Does you like commuting? Quite a few people feel the same about typing.

This defence of cars almost infuriates me, but I'll try to be
diplomatic. I can understand the value of an automobile. I can't
understand the cost. Especially in relation to the average global
income. The cost of a bicycle is much more reflective of what it
means to be human. Most people don't have cars or computers.
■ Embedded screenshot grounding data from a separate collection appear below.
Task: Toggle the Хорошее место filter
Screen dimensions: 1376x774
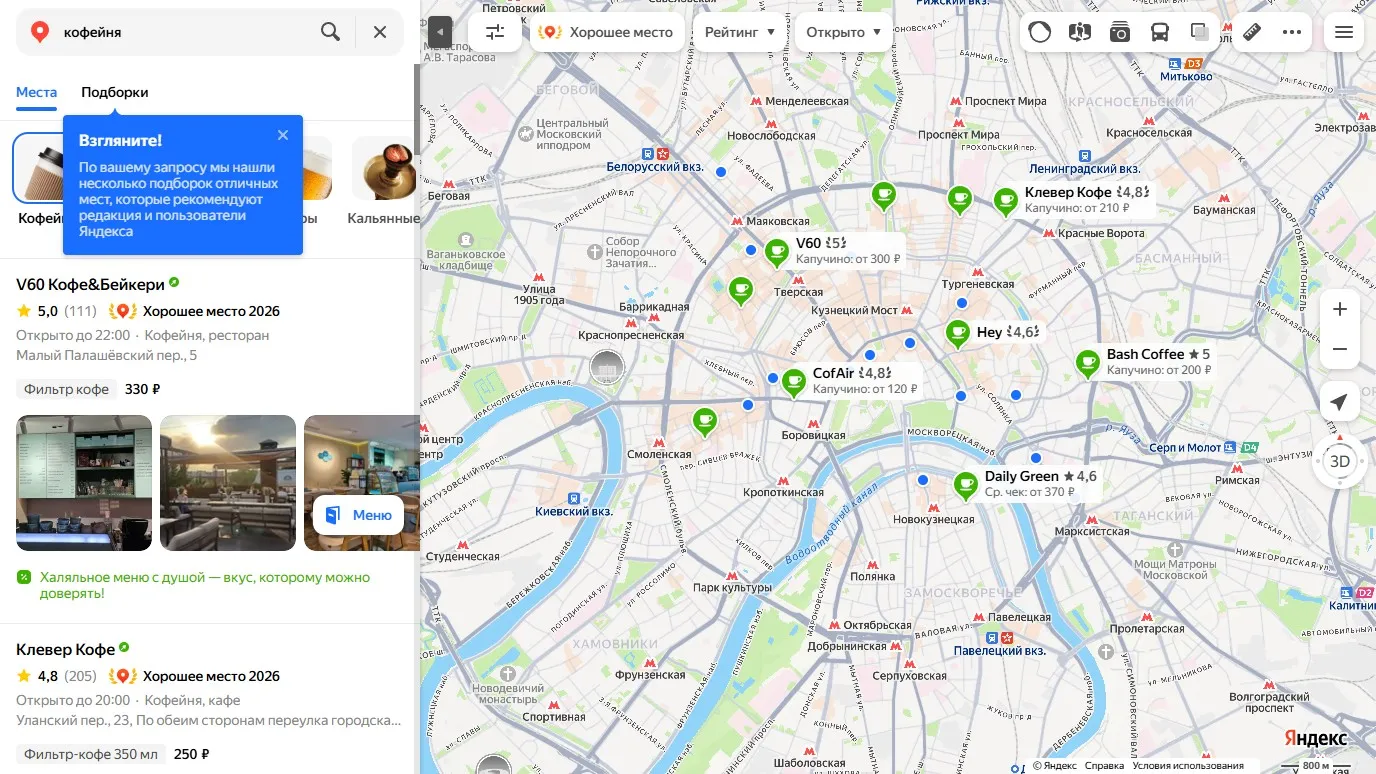Action: pyautogui.click(x=607, y=32)
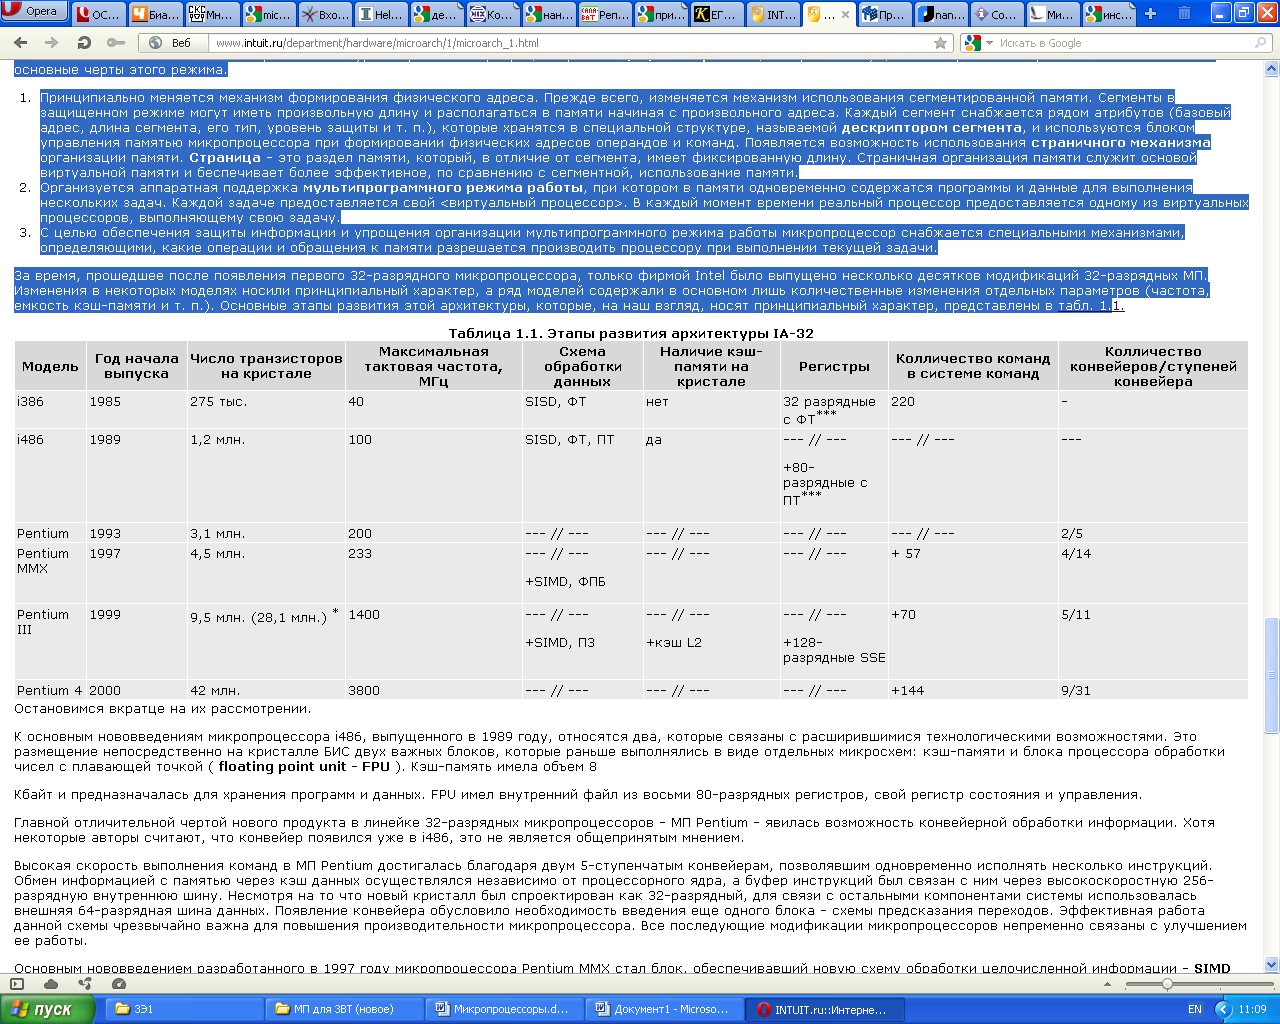Image resolution: width=1280 pixels, height=1024 pixels.
Task: Click the Google search input field
Action: [x=1125, y=43]
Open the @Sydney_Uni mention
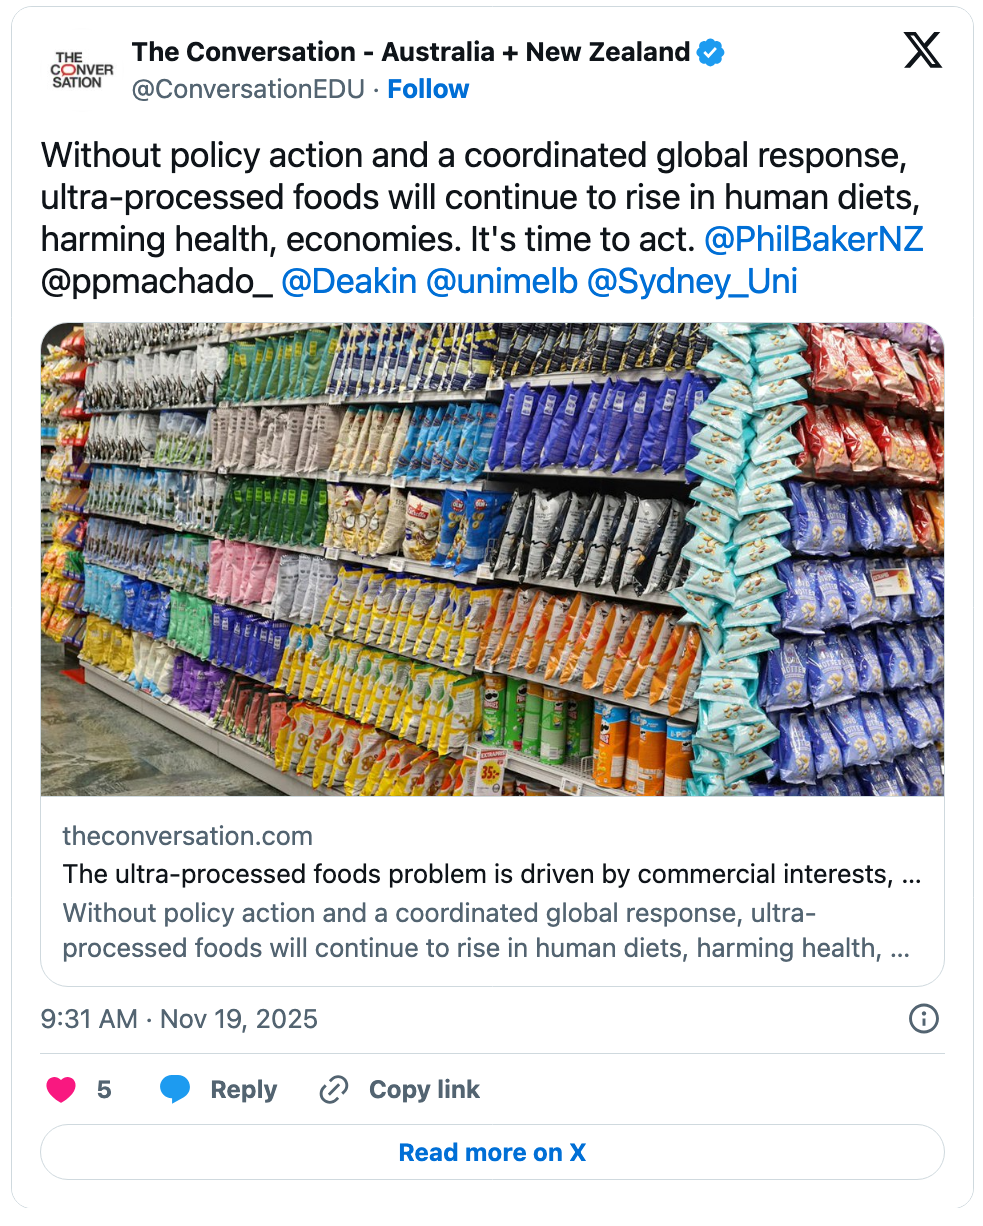 [x=692, y=282]
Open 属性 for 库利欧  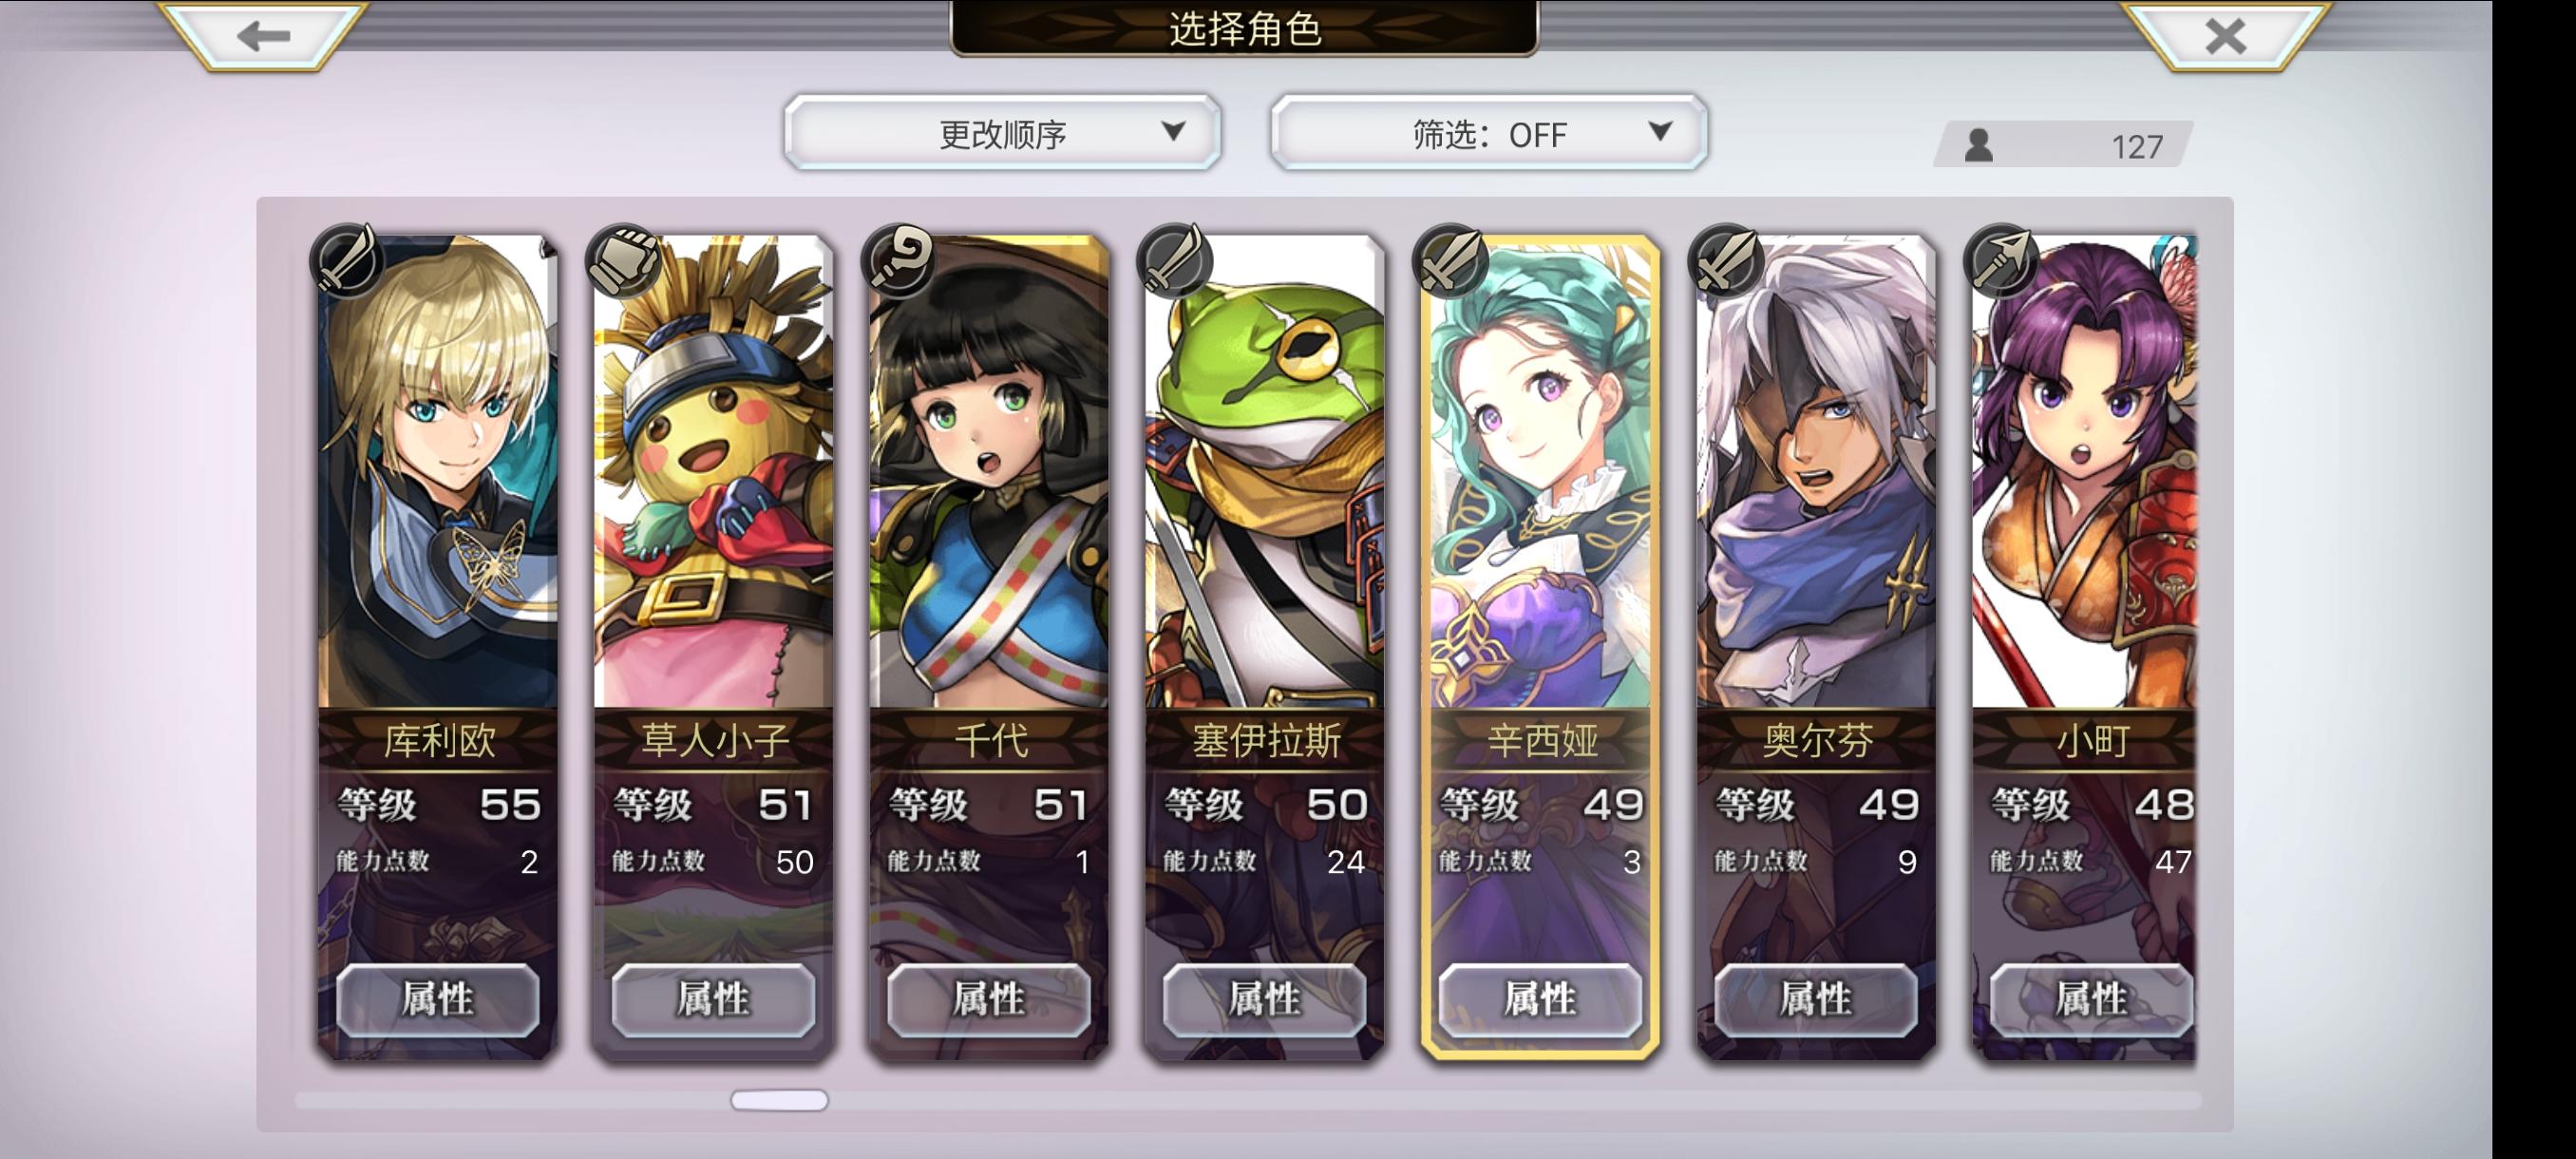click(x=437, y=999)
This added to the practical humility of a car not being designed
appropriately for city life makes me think a lot about urban
planning, but I should be thinking about the car design.
Unfortunately, the car is a stop gap design. It wasn't designed to
fit into an older city or to be distributed on a grand scale. A few
of them here and there, fine, but the populations have exploded and
we haven't changed the design. The same thing has happened with
computers, a few thousand programmers can work with them as is,
fine, but day care centers and shopping malls could do with better
system designs.

Both the car and the computer weren't designed to be comfortable for
more than 3 hours at a time. No amount of cushions is going to make
what is essentially a yogic meditational position healthy for
everyone. Funny but true. It took 40 years for television to have a
suggested health effect. But instead of reducing the amount of screen
time, we just put the giant light bulb closer to our eyes.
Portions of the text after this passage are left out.